Remark 1: In my original answer I had misunderstood the channel effect (many thanks to @leonbloy for pointing that out). I have rewritten the answer, hoping I got it right this time :)
Remark 2: As noted in the comments by @leonbloy, the assumption $H(E|X,Y)=0$ I am making below is not correct. I will leave, however, leave this answer, as it may serve as a starting point for someone else to give it a shot. However, the lower bound stated below still holds, as, clearly, $H(E|X,Y)\geq 0$
Let $X \in \{0,1\}^n$ and $Y \in \{0,1\}^n$ denote the input and output of the channel, respectively, and $E\in \{0,1,\ldots,n-1\}$ denote the position of the input signal that the channel replaces with a zero.

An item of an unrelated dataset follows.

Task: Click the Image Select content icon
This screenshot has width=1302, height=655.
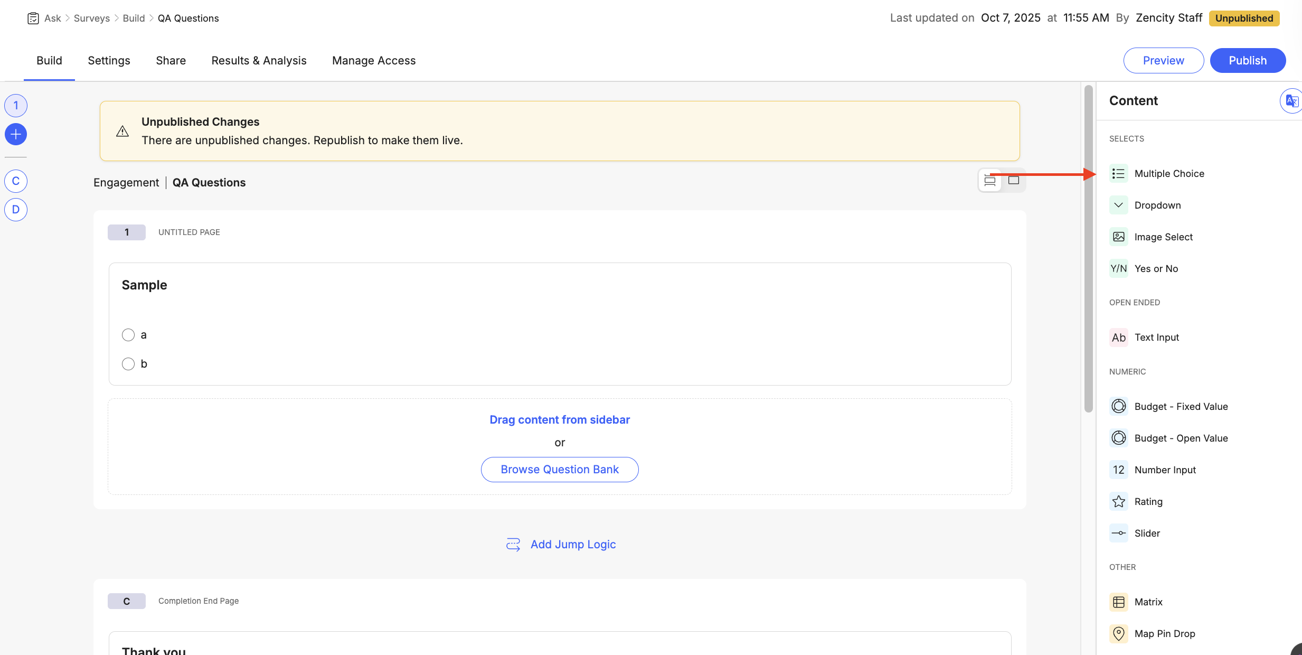Action: click(1118, 237)
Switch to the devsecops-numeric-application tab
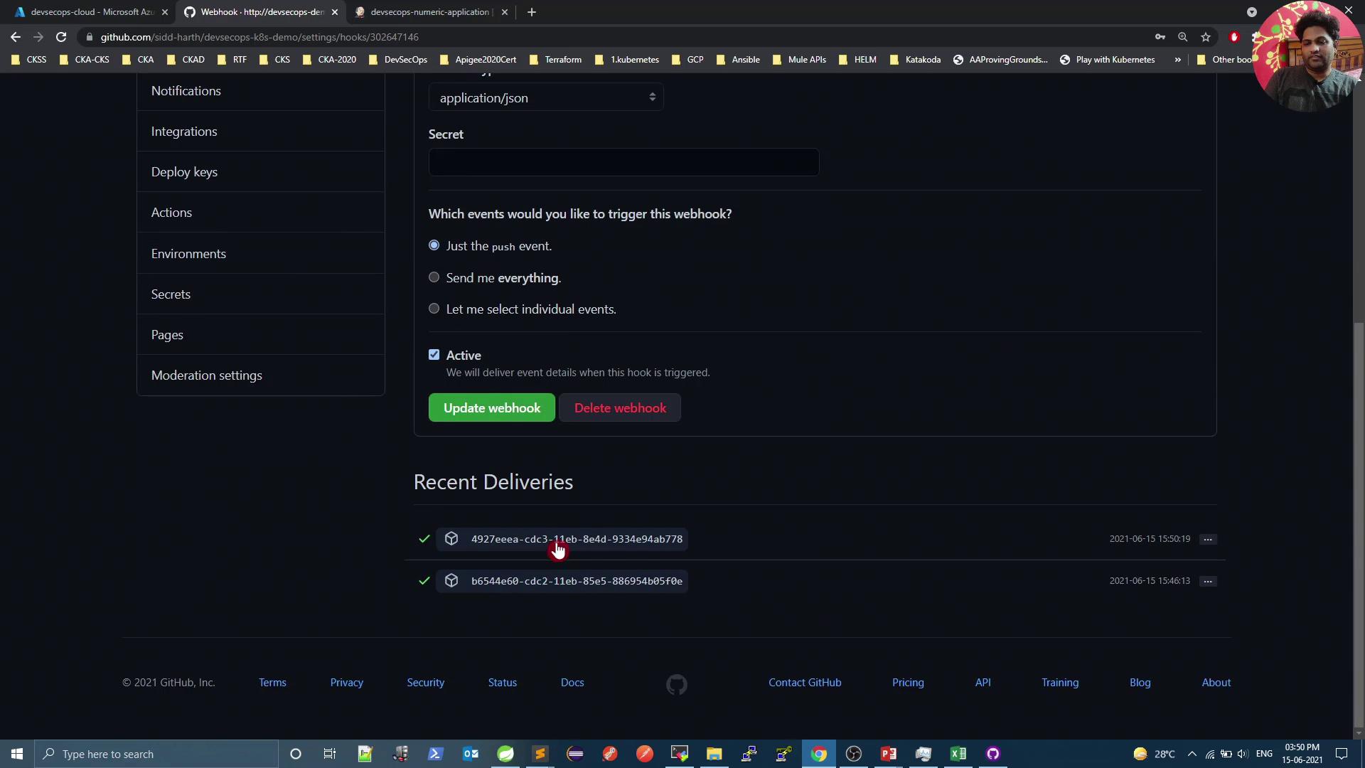 pos(429,12)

I will use the following standard formula for the mutual information between input and output : $$ I(X;Y) = H(Y) - H(Y|X), $$ in bits per $n$ channel uses.
Consider the computation of $H(Y)$ first. Using the following two expressions for the joint entropy $H(Y,E)$, \begin{align} H(Y,E) &= H(E) + H(Y|E),\\ H(Y,E) &= H(Y) + H(E|Y), \end{align} it follows that $$ H(Y) = H(E) + H(Y|E) - H(E|Y). $$
Similarly, we can show that \begin{align} H(Y|X) &= H(E|X)+H(Y|X,E)-H(E|Y,X)\\ &= H(E)+0-0, \end{align} which follows by noting that $E$ is independent of $X$ and that $Y$ and $E$ are completely determined when $X$, $E$ and $Y$, $X$, are known, respectively. Therefore, we have $$ I(X;Y) = H(Y|E) - H(E|Y). $$ Let's compute the two terms of the left hand side.

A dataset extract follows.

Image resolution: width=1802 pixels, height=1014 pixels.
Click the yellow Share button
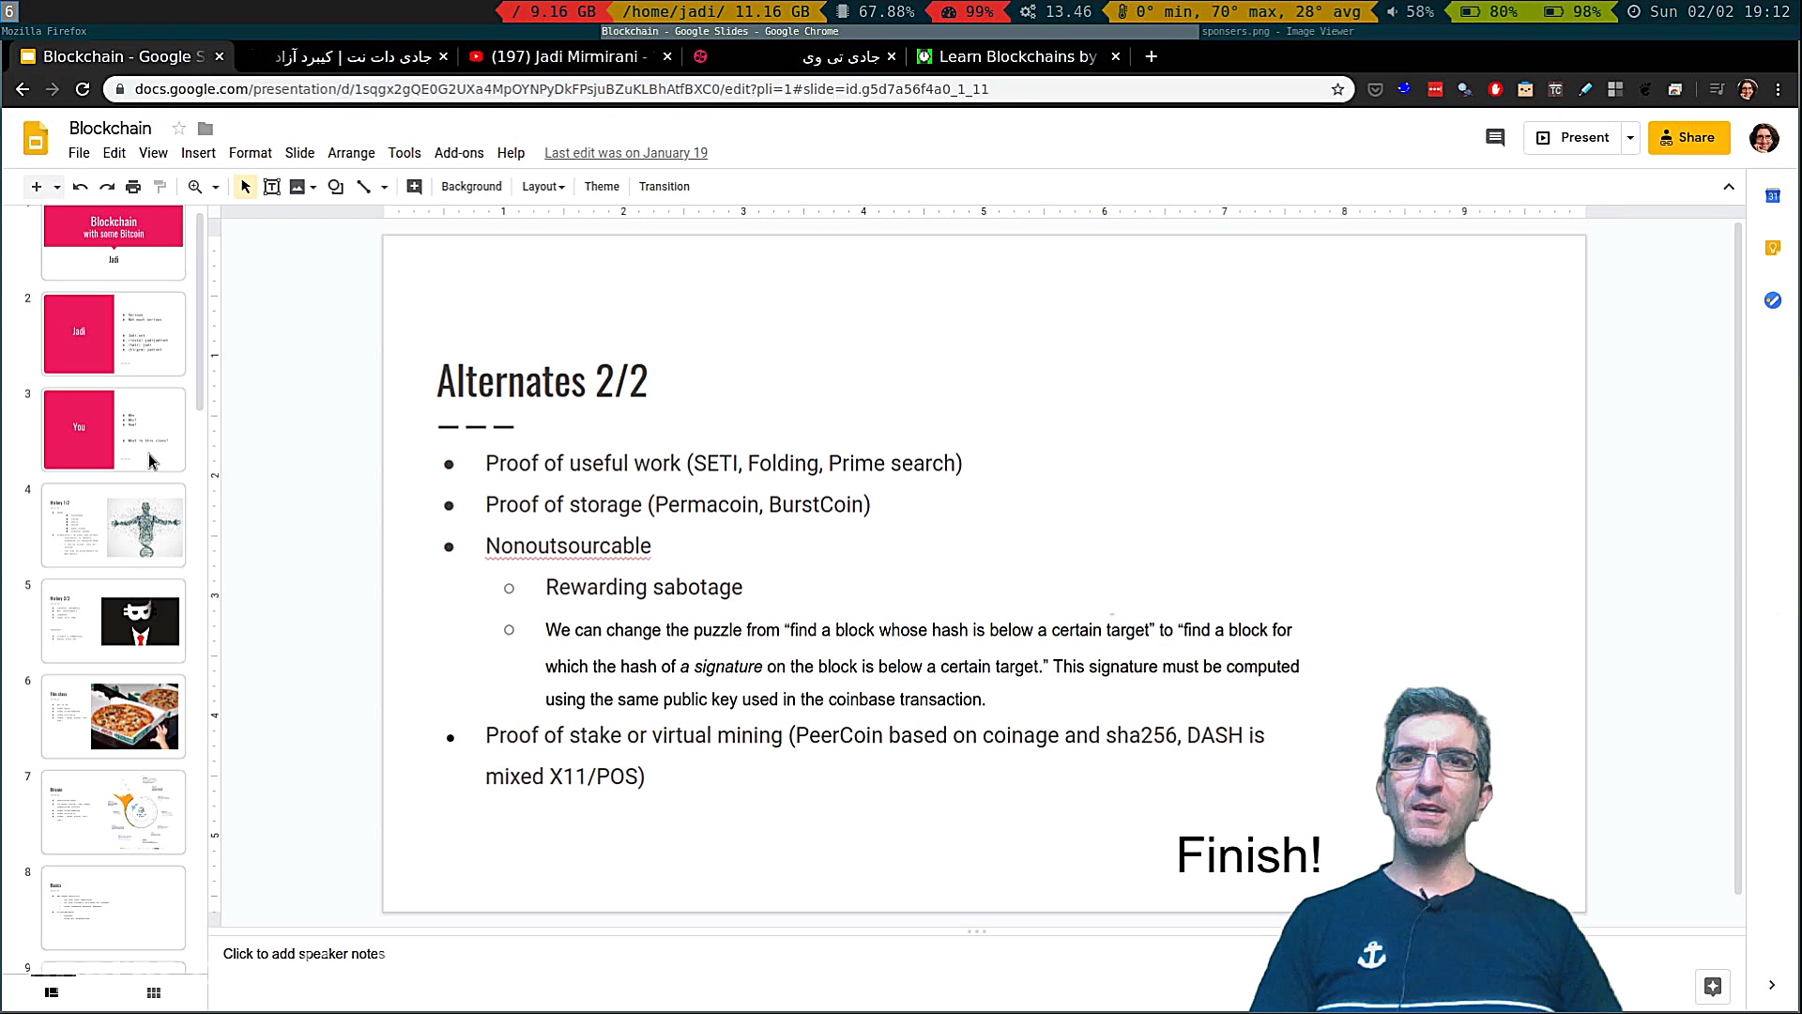[1687, 138]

Regarding $H(Y|E)$, note that when $E$ is known, the corresponding element of $Y$ is also known (equal to zero) and the uncertainty about $Y$ is with respect to its other $n-1$ elements. Assuming that the input symbols are equiprobable, it follows that $H(Y|E) = n-1$.

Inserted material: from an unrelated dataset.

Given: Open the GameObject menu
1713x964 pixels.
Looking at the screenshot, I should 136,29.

The tricky part is the computation of $H(E|Y)$. First note that by observing a realization $Y=y$, we know that $E$ must be restricted to one of the positions of $y$ that are zero. Since any of these positions can be the actual one with equal probability, it follows that $$ H(E|y) = \log_2 k_y, $$
for $1\leq k_y\leq n$, where $k_y \triangleq|\{i:y_i=0\}|$ is the number of elements in $y$ that are zero. Note that if $k_y=1$ (one zero in $y$) then we now that the zero element is where the error is and the conditional entropy becomes zero, as expected.
Now,
\begin{align} H(E|Y) &\triangleq \sum_y \mathbb{P}(Y=y) H(E|y)\\ &= \sum_{i=1}^n \mathbb{P}(k_y=i) \log_2 i \\ &= \sum_{i=1}^n \binom{n-1}{i-1} \left(\frac{1}{2} \right)^{i-1} \left(\frac{1}{2} \right)^{n-1-(i-1)}\log_2 i \\ &= \left(\frac{1}{2} \right)^{n-1}\sum_{i=1}^n \binom{n-1}{i-1} \log_2 i \\ \end{align}
where we used the fact that $k_y=i$ can occur if, apart from the error position, there are $i-1$ out of the rest $n-1$ positions of the input that are zero. It appears that the last expression cannot be further simplified. Of course, one could consider the trivial bound \begin{align} H(E|Y) &\leq H(E)\\ &=\log_2 n, \end{align} resulting in $$ I(X;Y) \geq n-1-\log_2 n. $$
Just for fun, I plot below the numerically evaluated normalized mutual information $I(X;Y)/n$ (in bits per channel use). Note that as $n$ increases, it approaches the bound of the ideal channel ($1$ bit per channel use). The bound becomes tight for large $n$.